154 ms ± 860 µs per loop (mean ± std. dev. of 7 runs, 10 loops each)
513 µs ± 10.5 µs per loop (mean ± std. dev. of 7 runs, 1000 loops each)


While redoing these calculations with either a smaller Hilbert space or more nonzero entries will sometimes yield results favoring dense calculation, in cases where it's appropriate, sparse calculation can yield great dividends. 

With that said, the way that sparse matrix calculations are done does lead to some very weird calculation methods being favored. In particular, consider the case of trying to evaluate some Hamiltonian as $Hv=(\sum_j s_j H_j)v$ where the $H_j$ are sparse. Broadly speaking, there are two approaches: either compute $H$ first, then compute $Hv$, or compute $H_jv$ for all $j$ first, then compute $\sum_j s_j(H_jv)$. It turns out that there is a significant speedup to be had: 

In [14]:
# Compute H, then Hv
%timeit tmp = np.tensordot(sigVals,sps_ham_ops,axes=1)[0]; tmp.dot(new_state_vec)
# Compute H_jv for all j first, then dot with signal values.
%timeit tmp = np.empty(shape=(1),dtype="O"); tmp[0]=new_state_vec; np.dot(sigVals,sps_ham_ops*tmp)[0]

# This is the odd way that is more efficient to compute these values
tmp = np.empty(shape=(1),dtype="O")
tmp[0] = new_state_vec
cf(np.dot(sigVals,sps_ham_ops*tmp)[0],np.tensordot(sigVals,sps_ham_ops,axes=1)[0].dot(new_state_vec))

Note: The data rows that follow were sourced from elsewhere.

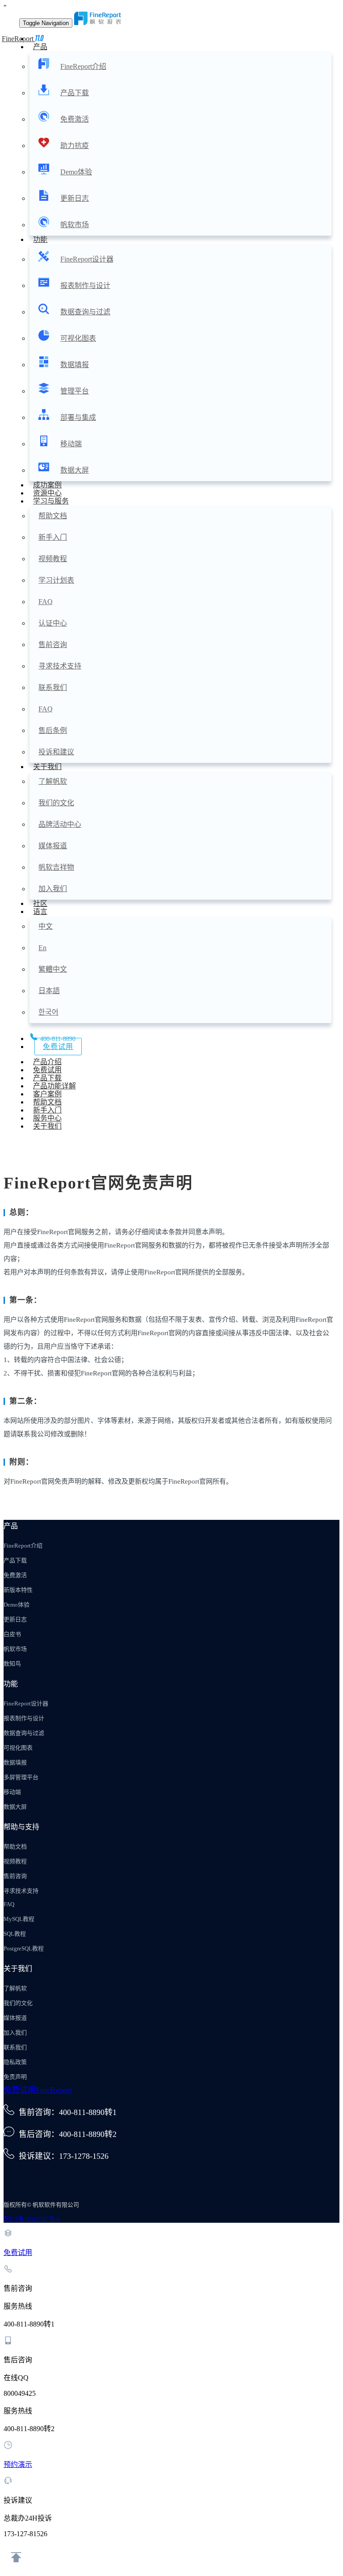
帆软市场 (74, 224)
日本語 (49, 990)
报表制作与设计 (85, 285)
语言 (40, 911)
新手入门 (52, 537)
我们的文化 (56, 803)
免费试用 (58, 1046)
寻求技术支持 (59, 666)
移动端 (71, 444)
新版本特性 (18, 1589)
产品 (40, 47)
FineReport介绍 (83, 66)
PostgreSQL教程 (24, 1948)
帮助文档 (52, 516)
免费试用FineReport (38, 2089)
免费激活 (74, 119)
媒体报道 (52, 846)
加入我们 (52, 889)
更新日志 (74, 198)
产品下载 (74, 93)
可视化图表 (78, 338)
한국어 (48, 1012)
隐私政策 (15, 2062)
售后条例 (52, 730)
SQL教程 (15, 1933)
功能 (40, 239)
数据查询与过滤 (85, 312)
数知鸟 (12, 1663)
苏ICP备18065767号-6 (32, 2219)
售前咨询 (52, 644)
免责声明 (15, 2076)
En (42, 948)
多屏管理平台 (21, 1777)
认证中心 (52, 623)
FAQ (45, 601)
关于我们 (47, 766)
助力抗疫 (74, 145)
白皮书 (12, 1634)
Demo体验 (76, 172)
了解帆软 (52, 781)
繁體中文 (52, 969)
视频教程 (52, 559)
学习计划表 (56, 580)
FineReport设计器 (86, 259)
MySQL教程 (19, 1919)
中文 (45, 926)
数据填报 (74, 364)
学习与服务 (51, 501)
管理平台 (74, 391)
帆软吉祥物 (56, 867)
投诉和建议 (56, 752)
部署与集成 (78, 417)
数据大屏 (74, 470)
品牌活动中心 (59, 824)
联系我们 (52, 687)
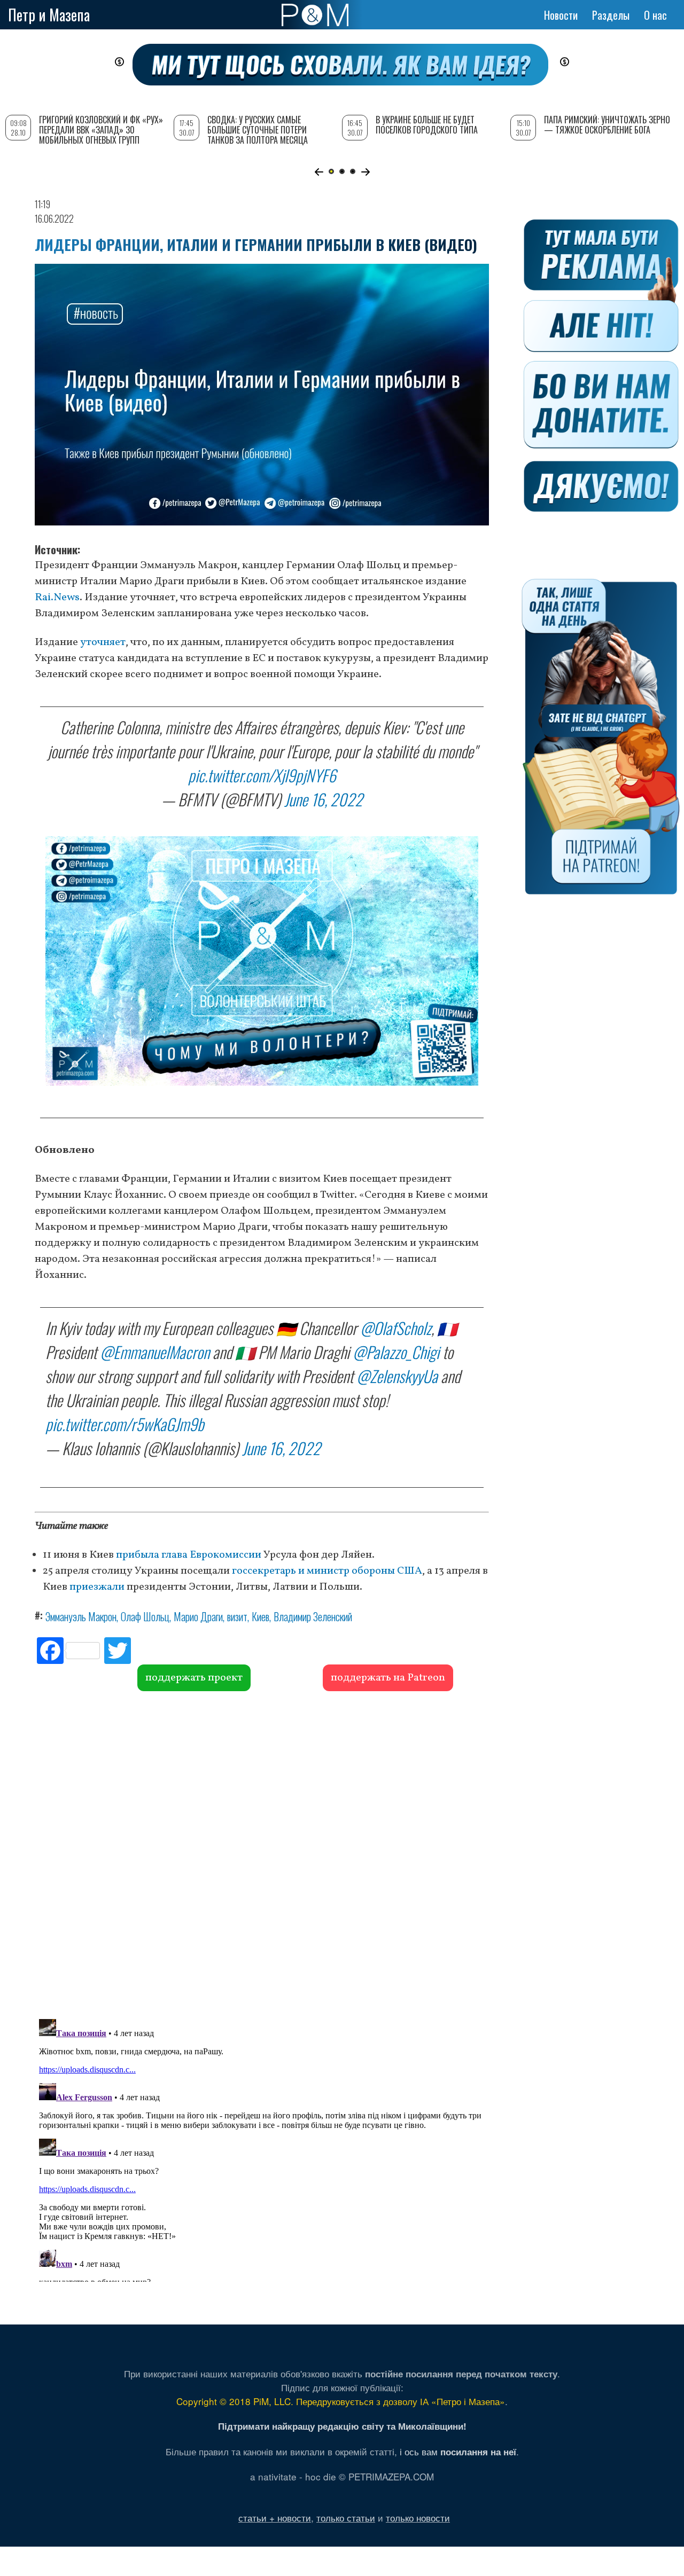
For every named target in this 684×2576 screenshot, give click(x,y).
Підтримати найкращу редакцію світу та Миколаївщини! (342, 2426)
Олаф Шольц (145, 1616)
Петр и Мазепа (49, 15)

628 µs ± 59.9 µs per loop (mean ± std. dev. of 7 runs, 1000 loops each)
79.8 µs ± 695 ns per loop (mean ± std. dev. of 7 runs, 10000 loops each)
True


What happens when we have a matrix of states? Intuition might suggest that the same trend should hold true, but it very much does not: 

In [15]:
new_state_vecs = r(n**2,n**2)

# Compute H, then Hv
%timeit tmp = np.tensordot(sigVals,sps_ham_ops,axes=1)[0]; tmp.dot(new_state_vecs)
# Compute H_jv for all j first, then dot with signal values.
%timeit tmp = np.empty(shape=(1),dtype="O"); tmp[0]=new_state_vecs; np.dot(sigVals,sps_ham_ops*tmp)[0]

# This is the odd way that is more efficient to compute these values
tmp = np.empty(shape=(1),dtype="O")
tmp[0] = new_state_vecs
cf(np.dot(sigVals,sps_ham_ops*tmp)[0],np.tensordot(sigVals,sps_ham_ops,axes=1)[0].dot(new_state_vecs))

42 ms ± 920 µs per loop (mean ± std. dev. of 7 runs, 10 loops each)
620 ms ± 5.53 ms per loop (mean ± std. dev. of 7 runs, 1 loop each)
True


In this case, it is _much_ faster to compute the Hamiltonian first, then take the dot product. Because the choice of implementation method is both significant in determining the speed of the computation and has an effectiveness that depends on whether we are evaluating matrices or single vectors, we have chosen to implement both systems, checking before doing the computation whether we're working with a vector or a matrix.